Less may be more for magazines
Just catching up with a story from a couple of weeks ago in the Christian Science Monitor about the (U.S.) magazine industry. In it, the writer Randy Dotinga points out that Time magazine is actively shucking subscribers in order to get a higher quality, more profitable and attractive audience. The neighbourhood newspaper may disappear soon, he says, but magazines may have more resilience.
In regard to the future of magazines as a whole, industry insiders will be closely following the success or failure of a glossy new monthly business magazine called Condé Nast Portfolio, which published its first issue in April.
"Portfolio is being held up as the last big example of whether an old-school print magazine launch can still make it," says Matthew Kinsman, managing editor of the industry journal Folio:. "Their fate will have a lot of impact on the rest of the magazine world."
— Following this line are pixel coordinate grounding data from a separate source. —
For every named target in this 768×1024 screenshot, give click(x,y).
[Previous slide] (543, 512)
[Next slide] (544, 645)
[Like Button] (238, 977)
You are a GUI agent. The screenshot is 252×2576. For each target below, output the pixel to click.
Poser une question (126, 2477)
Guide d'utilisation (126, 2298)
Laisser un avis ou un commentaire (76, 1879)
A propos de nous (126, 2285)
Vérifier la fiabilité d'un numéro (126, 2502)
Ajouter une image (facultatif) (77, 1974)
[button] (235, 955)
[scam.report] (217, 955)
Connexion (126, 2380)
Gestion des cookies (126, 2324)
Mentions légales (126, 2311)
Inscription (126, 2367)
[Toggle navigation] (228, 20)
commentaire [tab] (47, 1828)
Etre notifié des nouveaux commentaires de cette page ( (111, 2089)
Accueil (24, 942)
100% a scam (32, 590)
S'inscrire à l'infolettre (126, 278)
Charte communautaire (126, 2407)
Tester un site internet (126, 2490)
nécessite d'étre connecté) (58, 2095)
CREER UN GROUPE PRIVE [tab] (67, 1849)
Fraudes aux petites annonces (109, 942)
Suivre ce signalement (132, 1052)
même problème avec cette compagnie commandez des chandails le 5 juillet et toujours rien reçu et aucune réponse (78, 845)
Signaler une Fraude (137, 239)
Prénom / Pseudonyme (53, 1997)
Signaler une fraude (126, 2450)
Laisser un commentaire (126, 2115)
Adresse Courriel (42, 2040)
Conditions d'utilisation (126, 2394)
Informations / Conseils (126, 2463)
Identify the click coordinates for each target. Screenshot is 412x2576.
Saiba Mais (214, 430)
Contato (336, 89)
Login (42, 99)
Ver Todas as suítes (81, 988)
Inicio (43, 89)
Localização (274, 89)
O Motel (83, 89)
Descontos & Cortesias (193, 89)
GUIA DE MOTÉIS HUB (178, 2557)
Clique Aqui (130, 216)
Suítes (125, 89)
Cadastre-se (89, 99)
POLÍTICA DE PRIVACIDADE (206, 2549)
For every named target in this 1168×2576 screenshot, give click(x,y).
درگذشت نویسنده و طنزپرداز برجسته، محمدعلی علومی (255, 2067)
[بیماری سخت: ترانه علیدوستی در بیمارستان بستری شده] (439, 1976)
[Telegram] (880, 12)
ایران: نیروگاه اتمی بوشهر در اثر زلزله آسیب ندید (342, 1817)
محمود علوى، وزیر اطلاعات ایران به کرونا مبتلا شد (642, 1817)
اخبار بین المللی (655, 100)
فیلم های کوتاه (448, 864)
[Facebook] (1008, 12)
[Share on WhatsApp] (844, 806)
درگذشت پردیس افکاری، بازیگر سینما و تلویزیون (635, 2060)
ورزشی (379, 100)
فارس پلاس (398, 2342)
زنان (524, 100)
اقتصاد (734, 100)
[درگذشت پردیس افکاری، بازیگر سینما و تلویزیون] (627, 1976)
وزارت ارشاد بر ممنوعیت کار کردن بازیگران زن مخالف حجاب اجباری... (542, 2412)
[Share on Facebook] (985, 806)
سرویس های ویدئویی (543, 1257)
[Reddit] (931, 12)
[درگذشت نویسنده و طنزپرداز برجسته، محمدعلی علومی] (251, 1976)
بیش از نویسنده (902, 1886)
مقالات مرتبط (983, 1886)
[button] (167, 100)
Overall, there seems to be much less hand-wringing in the magazine industry compared with, say, the newspaper business. There's plenty of speculation that your local daily newspaper could vanish in 20 years or less, but no one is saying that People, Good Housekeeping, and National Geographic will go the way of Life and Look magazines.
People move from place to place and encounter different newspapers, but magazines remain longstanding parts of people's lives, says journalism professor David Sumner, coordinator of the magazine program at Ball State University in Muncie, Indiana. "People feel more of an emotional bond to magazines, particularly if they've been long-term subscribers," he says.
Then there's the simple pleasure of reading a long, fascinating story on the couch instead of in a desk chair, staring at a computer monitor. "The portability and convenience factor will ensure that print magazines will be around for a long time," Sumner predicts.
Labels: magazine industry
2 Comments:
actively shucking subscribers ???
Ya right, more like trying to put a positive spin on declining circulation numbers. Believe me they know their retention rate is dropping, and it is simply too expensive to improve it. So fewer readers are supposed to be somehow better readers??
How stupid do they expect media buyers to be?
In fact, there are several examples of magazines that "manage down" their subscriber base. Traditionally, because advertising agencies and media buyers are mesmerized by big and growing numbers, magazines paid a heavy price to keep their numbers up, often sourcing high cost - low retention names from some fairly iffy sources.
With the growth of cost of postage and printing, the balance has tipped so that it makes more sense to retreat closer to your core readership, the people who will stick with you because they like the magazine, rather than because they are being offered a sub too cheap to pass up and a tote bag.